__PROBLEM TO WORK ON__. Reproduce, word for word, the part of the soap-making project text that runs from "Soap-making activities will" up to and including "crisis – females.".

__TEXT SECTION__.
>>>>>
Soap-making activities will not only support COVID-19 protection and prevention objectives but will also create an opportunity for income generation amongst the population most at risk of economic hardship and abuse during the crisis – females.
This process also opens a window for the integration of messaging on hygiene and preventative measures, including the importance of social distancing, handwashing, and mask-wearing, as well as protection messaging.
- To train at least 45 adolescent girls (at least 4-5 per villages) on soapmaking and selling in at least 10 villages.
- To support the adolescent girls by providing selected livelihood and related activities as part of a curriculum on life skills, health, protection, and gender equality and opportunities.
- At least 45 adolescent girls are trained, are supported with the right tools and equipment, and have the skills in soap making and selling
- At least 45 adolescent girls are trained and have skills in the commercialization of soap production
- At least 45 adolescent girls are trained and have skills in entrepreneurship
- At least 45 adolescent girls are trained and developed life skills competency in COVID-19 prevention, GBV, gender equality, life skills and more.
<<<<<
__GIVEN RECORDS__.
>>>>>
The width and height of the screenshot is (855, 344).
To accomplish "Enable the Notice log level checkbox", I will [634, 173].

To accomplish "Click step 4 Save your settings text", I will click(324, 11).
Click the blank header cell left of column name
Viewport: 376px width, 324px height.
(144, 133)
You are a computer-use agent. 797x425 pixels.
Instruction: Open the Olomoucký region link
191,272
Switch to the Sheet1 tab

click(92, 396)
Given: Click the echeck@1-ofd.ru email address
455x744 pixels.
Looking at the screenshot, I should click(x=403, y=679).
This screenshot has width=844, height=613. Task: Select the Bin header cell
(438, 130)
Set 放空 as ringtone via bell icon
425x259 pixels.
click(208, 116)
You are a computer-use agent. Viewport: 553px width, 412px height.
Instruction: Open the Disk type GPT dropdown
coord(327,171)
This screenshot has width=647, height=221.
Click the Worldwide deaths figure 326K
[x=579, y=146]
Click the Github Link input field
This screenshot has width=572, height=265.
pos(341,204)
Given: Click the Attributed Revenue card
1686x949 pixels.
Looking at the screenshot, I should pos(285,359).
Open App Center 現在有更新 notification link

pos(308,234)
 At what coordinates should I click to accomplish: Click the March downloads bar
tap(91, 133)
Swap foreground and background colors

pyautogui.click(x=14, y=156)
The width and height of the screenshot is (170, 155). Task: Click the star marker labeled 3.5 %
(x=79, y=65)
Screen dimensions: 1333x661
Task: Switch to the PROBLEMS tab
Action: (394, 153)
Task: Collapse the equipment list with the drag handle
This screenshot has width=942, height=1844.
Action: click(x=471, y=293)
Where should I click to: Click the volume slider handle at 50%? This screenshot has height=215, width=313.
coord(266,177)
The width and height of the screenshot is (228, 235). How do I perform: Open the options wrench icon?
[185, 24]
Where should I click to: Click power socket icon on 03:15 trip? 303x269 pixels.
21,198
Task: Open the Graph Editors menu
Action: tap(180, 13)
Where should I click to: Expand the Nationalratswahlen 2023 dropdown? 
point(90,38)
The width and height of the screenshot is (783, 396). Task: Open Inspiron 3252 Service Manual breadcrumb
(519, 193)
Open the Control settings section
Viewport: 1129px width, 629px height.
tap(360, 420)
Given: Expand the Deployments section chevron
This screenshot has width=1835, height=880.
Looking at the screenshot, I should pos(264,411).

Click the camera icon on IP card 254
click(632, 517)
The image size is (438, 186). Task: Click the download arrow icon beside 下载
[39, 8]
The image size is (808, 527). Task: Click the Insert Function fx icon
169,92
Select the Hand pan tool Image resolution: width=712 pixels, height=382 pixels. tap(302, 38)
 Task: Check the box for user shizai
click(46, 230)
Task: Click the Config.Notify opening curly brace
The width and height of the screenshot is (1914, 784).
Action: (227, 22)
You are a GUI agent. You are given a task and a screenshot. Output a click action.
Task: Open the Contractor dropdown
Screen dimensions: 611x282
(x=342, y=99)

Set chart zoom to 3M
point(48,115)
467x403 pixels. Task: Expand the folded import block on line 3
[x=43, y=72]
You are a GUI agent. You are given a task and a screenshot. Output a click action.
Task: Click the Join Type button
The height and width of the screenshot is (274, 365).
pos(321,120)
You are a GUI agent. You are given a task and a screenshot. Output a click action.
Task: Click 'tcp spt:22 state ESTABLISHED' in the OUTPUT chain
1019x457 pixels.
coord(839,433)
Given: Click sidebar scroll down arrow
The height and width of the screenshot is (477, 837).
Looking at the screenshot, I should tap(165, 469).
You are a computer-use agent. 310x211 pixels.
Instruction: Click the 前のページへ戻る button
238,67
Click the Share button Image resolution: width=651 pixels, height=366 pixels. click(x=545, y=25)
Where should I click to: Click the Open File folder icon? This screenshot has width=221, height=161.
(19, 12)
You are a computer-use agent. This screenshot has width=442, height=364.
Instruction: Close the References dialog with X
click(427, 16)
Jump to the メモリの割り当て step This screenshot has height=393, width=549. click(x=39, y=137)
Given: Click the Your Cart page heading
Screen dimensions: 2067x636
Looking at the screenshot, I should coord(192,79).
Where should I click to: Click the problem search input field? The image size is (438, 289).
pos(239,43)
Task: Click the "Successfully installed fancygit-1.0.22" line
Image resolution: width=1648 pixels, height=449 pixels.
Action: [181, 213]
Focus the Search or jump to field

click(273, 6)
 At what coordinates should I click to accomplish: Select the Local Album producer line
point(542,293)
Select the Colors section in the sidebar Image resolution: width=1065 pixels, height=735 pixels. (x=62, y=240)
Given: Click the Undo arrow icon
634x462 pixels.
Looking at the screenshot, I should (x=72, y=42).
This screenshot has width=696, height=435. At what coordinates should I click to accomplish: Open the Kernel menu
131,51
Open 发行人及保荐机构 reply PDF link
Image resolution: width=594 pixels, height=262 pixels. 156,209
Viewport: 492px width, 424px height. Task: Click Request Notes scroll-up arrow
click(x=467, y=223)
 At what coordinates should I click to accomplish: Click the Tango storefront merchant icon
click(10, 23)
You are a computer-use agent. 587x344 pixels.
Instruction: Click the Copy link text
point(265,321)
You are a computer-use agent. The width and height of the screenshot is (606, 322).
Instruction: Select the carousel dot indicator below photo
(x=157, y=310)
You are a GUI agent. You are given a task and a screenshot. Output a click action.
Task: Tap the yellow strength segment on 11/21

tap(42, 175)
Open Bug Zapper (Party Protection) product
<<<<<
__OUTPUT FOR THIS EXERCISE__.
Soap-making activities will not only support COVID-19 protection and prevention objectives but will also create an opportunity for income generation amongst the population most at risk of economic hardship and abuse during the crisis – females.